The 96 participants were selected from newly diagnosed, medication-free children (aged 6−15) diagnosed with ADHD according to The Diagnostic and Statistical Manual of Mental Disorders (DSM)-V diagnostic criteria and also 72 healthy volunteers among children and adolescents who applied to the Erciyes University Faculty of Medicine, Child and Adolescent Psychiatry Outpatient Clinic were included as controls. Children with substance use or addiction, with any known neurological, metabolic, and endocrine diseases, with mental retardation, who have had an acute infection in the last 1 month or have chronic infection were excluded. Children were included in the study after obtaining their verbal consent and their parents’ written and verbal consent. Ethics committee approval was obtained for the study from the Erciyes University Clinical Research Ethics Committee, dated 23.10.2019, and numbered 2019/731.

Clinical Assessment

The current DSM-V diagnoses were determined by applying the Affective Disorders and Schizophrenia Interview Schedule for School-age Children-Present and Lifetime Version (K-SADS-PL) to all children. The diagnosis of ADHD was made by two independent child and adolescent psychiatrists. Conner’s parent rating scale (CPRS) was used to assess the severity of the disorder. Sociodemographic data were obtained from all participants. Children with any psychiatric diagnosis other than ADHD were excluded except for children with mild anxiety, enuresis, encopresis, basic tic disorder, and language disorders (Table 1).

Blood Samples

Five milliliters of venous blood samples were taken from the participants in anticoagulant tubes, between 08:00 and 09:00 in the morning, for measuring CDK5, MAP2, 24OHC, GKAP, and PSD95. After centrifugation, the plasma was separated from all the samples and stored at −80°C until the analysis. The levels of CDK5 (SunRed 201-12-0782), MAP2 (SunRed 201-12-1310), 24OHC (SunRed 201-12-5376), GKAP (SunRed 201-12-8851), and PSD95 (SunRed 201-12-7263) were measured using an enzyme-linked immunosorbent assay kit according to the manufacturers’ instructions. After washing the plates and addition of Chromogen solution A, B, optical density values were measured for calculation of all protein concentrations of the samples at 450 nm (Promega Glumax Multi Detection System). All values were expressed in ng/ml.

Statistical Analysis

Data were analyzed by the Statistical Package for Social Sciences (SPSS) for Windows version 25 (IBM SPSS Inc.) program. After examining the distribution of the data with the Shapiro–Wilk test, numerical variables with normal distribution were expressed as mean ± standard deviation, and those with abnormal distribution were expressed as median (first to the third quarter). Categorical variables were represented as n (%). The chi-square test was used to compare the categorical variables between the two groups, and the Mann–Whitney Utest was used to compare the numerical variables. A comparison of numerical variables in more than two groups was made with the Kruskal–Wallis test. Correlation analyses of non-normally distributed parameters were performed with the Spearman correlation test. The predictive effects of some parameters were evaluated with binary regression analysis methods. A p value less than 0.05 was considered significant in statistical analyses.

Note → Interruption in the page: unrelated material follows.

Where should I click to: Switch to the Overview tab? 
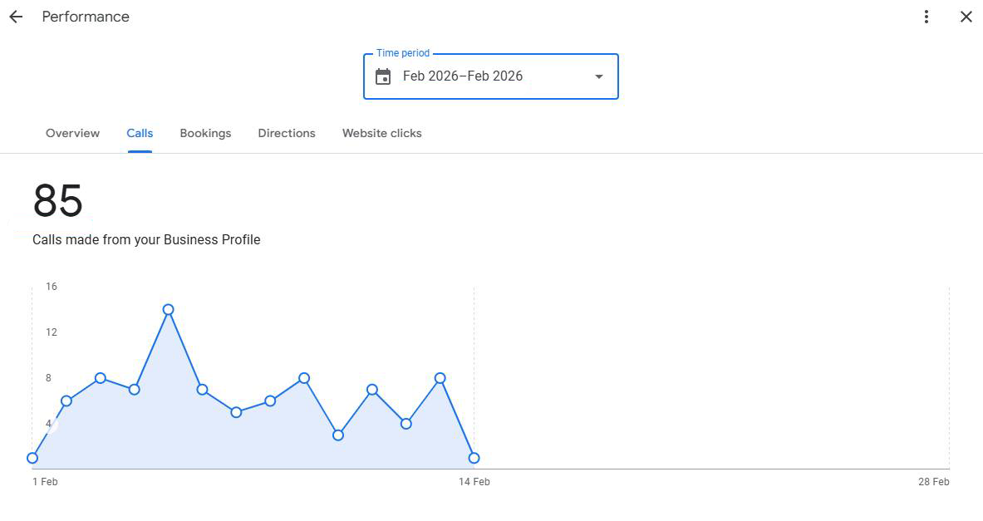point(72,133)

Our study included 96 children and adolescents with ADHD (22 attention-deficit dominant types, 74 combined types) diagnosed according to the DSM-V criteria and 72 healthy children and adolescents without any psychiatric diagnosis (Table 1). No statistically significant difference exists between the groups in terms of age and sex. Twenty-two patients (22.9%) had a predominant appearance of attention deficit and 74 (77.1%) had a combined presentation.

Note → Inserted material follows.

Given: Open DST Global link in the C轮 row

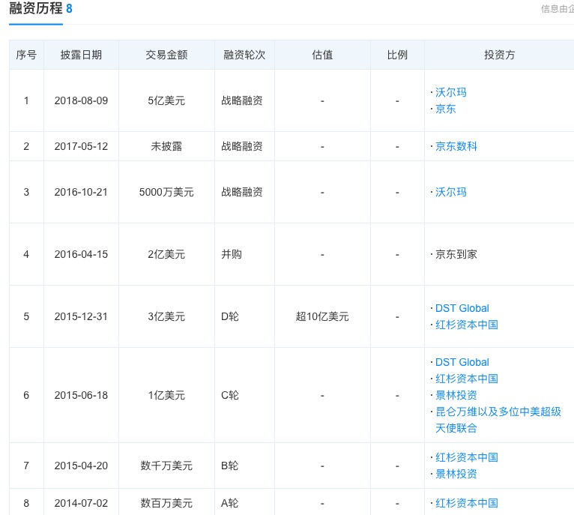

The CDK5 plasma levels were found to be statistically significantly lower in the ADHD group than in healthy controls (p = 0.037). The MAP2, GKAP, and PSD95 levels were found to be statistically significantly higher in the ADHD group than in healthy controls (p = 0.012, p = 0.009, and p = 0.024, respectively) (Table 2). A statistically significant positive correlation was found between the levels of each of CDK5, MAP2, GKAP, and PSD95 in the ADHD group and the control group (Tables 3, 4).

There was no correlation found between the CPRS and biomarkers (Table 3), on the other hand the regression model comprising age, sex, CDK5, MAP2, GKAP, and PSD95 showed that CDK5 and MAP2 were significant predictors of the development of ADHD (p < 0.001, p = 0.001). A decreased CDK5 level and an increased MAP2 level might be effective in the development of ADHD (Table 5).

Receiver operating characteristic curve analysis was used to evaluate the predictive power of CDK5 and MAP2 levels to diagnose ADHD. As an important result, CDK5 has a stronger predictive value for assessing ADHD, with a sensitivity (%) of 59.6, and a specificity (%) of 59.4 (p = 0.002) (Fig. 1) while MAP2 has a stronger predictive value for distinguishing the healthy from ADHD (p = 0.012) (Fig. 2).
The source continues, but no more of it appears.